▸ MATERIAL PROVIDED
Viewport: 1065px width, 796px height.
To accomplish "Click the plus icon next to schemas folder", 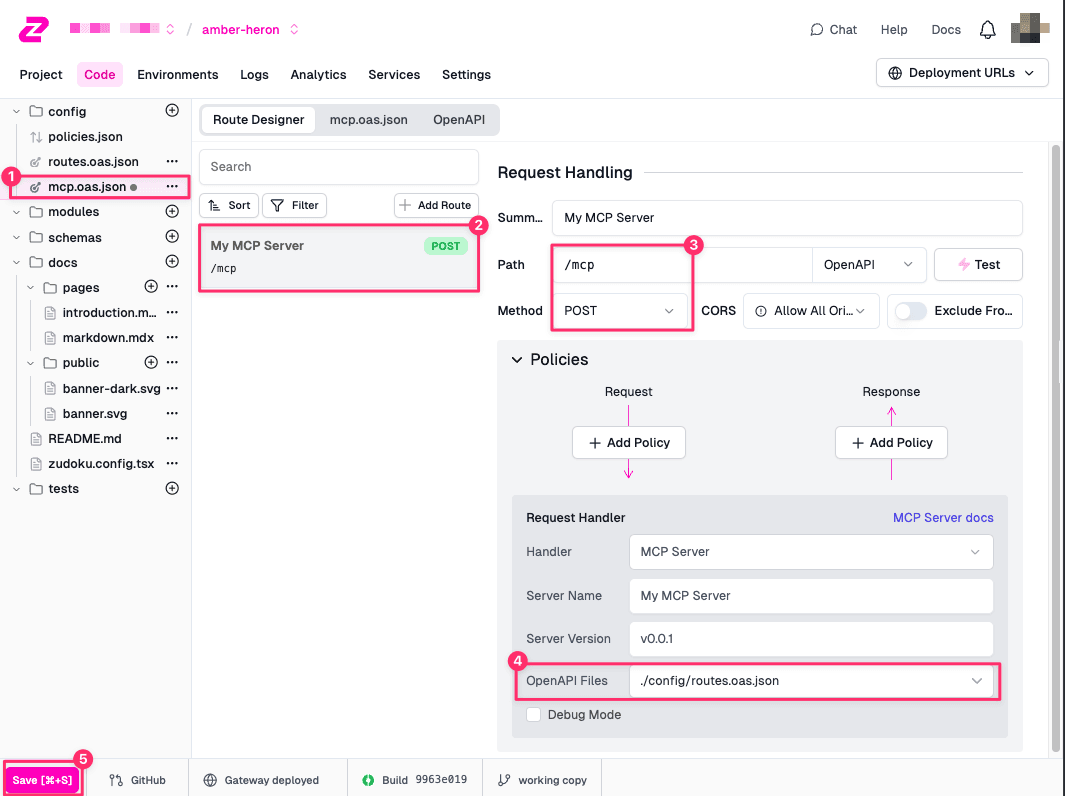I will [x=172, y=237].
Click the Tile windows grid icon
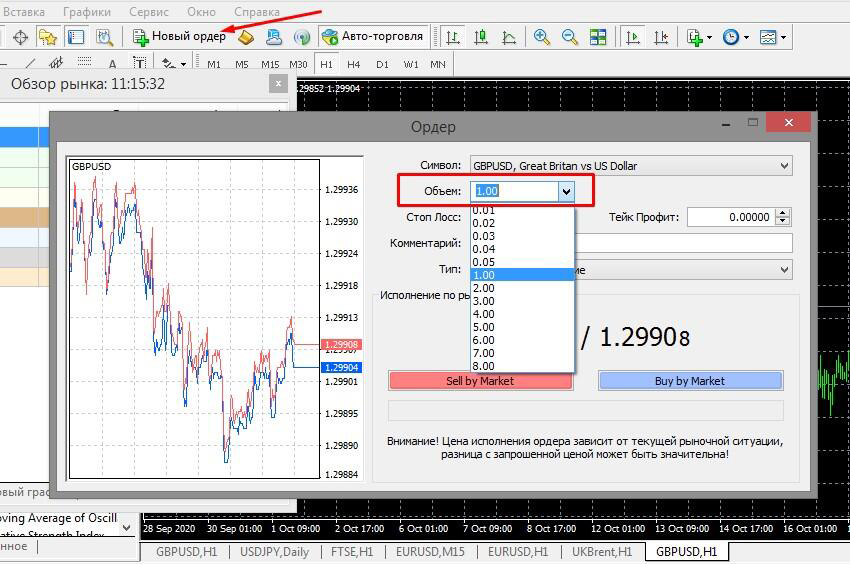Image resolution: width=850 pixels, height=564 pixels. (x=598, y=37)
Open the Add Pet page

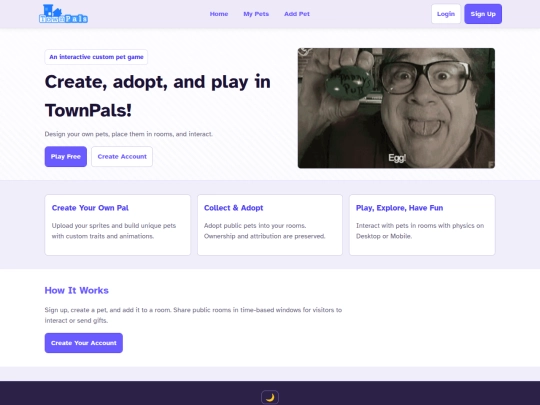[x=297, y=14]
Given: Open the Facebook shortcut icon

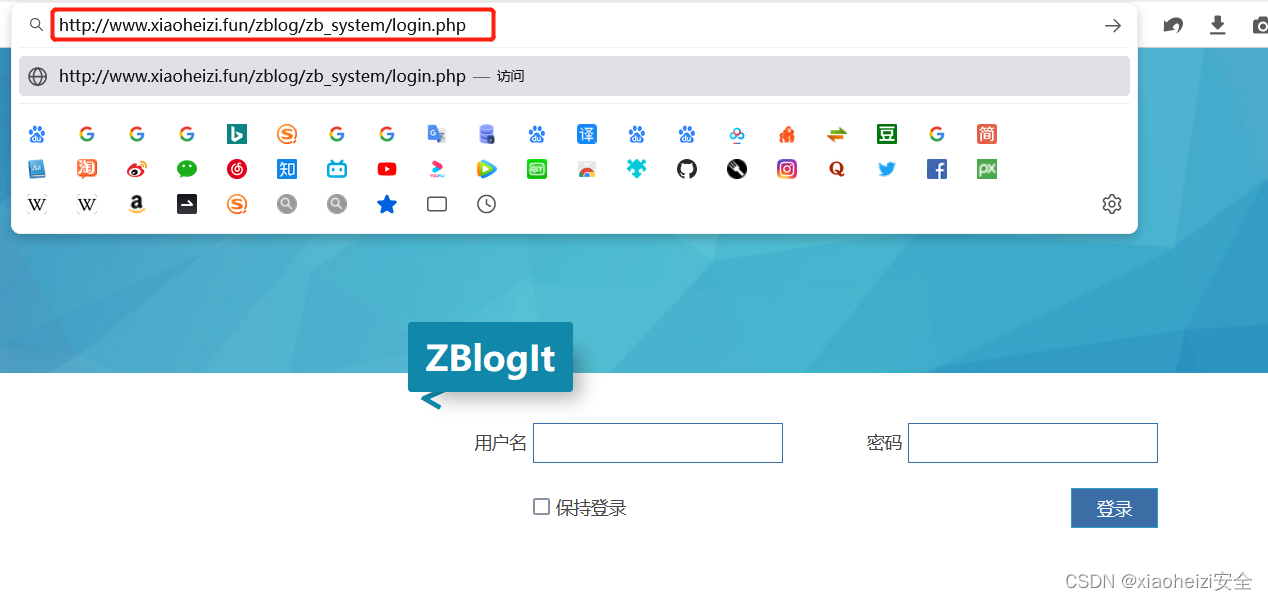Looking at the screenshot, I should (x=936, y=169).
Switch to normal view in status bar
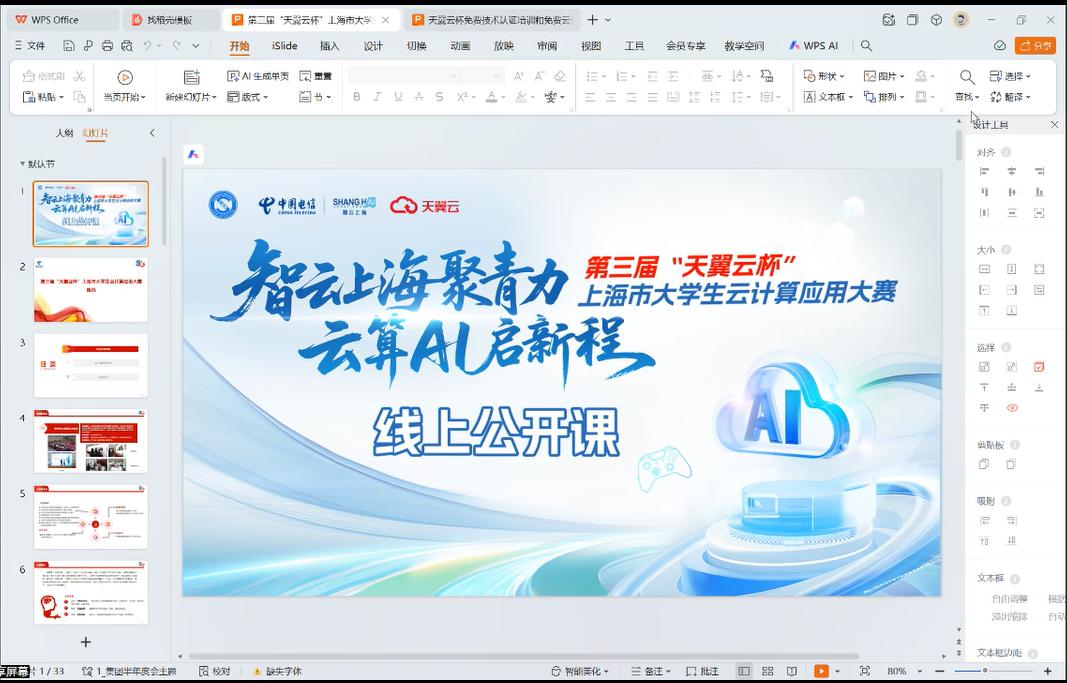This screenshot has height=683, width=1067. point(743,671)
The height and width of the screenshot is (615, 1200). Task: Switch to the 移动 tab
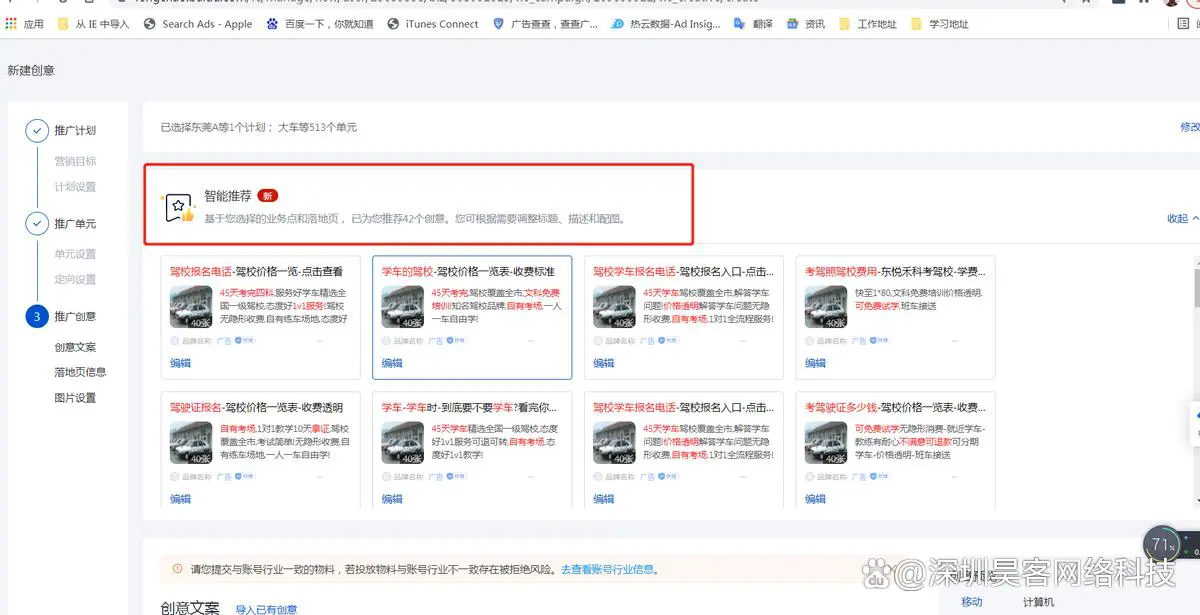coord(971,602)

▸ EXERCISE
Please set out the lines as a numbered list, starting with the line that contains "Given: Open the Facebook shortcut icon" and going on through the last line. Skip the blank lines and leave the pictures out.

▸ RESPONSE FOR THIS EXERCISE
1. Given: Open the Facebook shortcut icon
2. Looking at the screenshot, I should (x=936, y=169).
3. Switch to normal view in status bar
4. This screenshot has height=683, width=1067. point(743,671)
5. The height and width of the screenshot is (615, 1200). Task: Switch to the 移动 tab
6. coord(971,602)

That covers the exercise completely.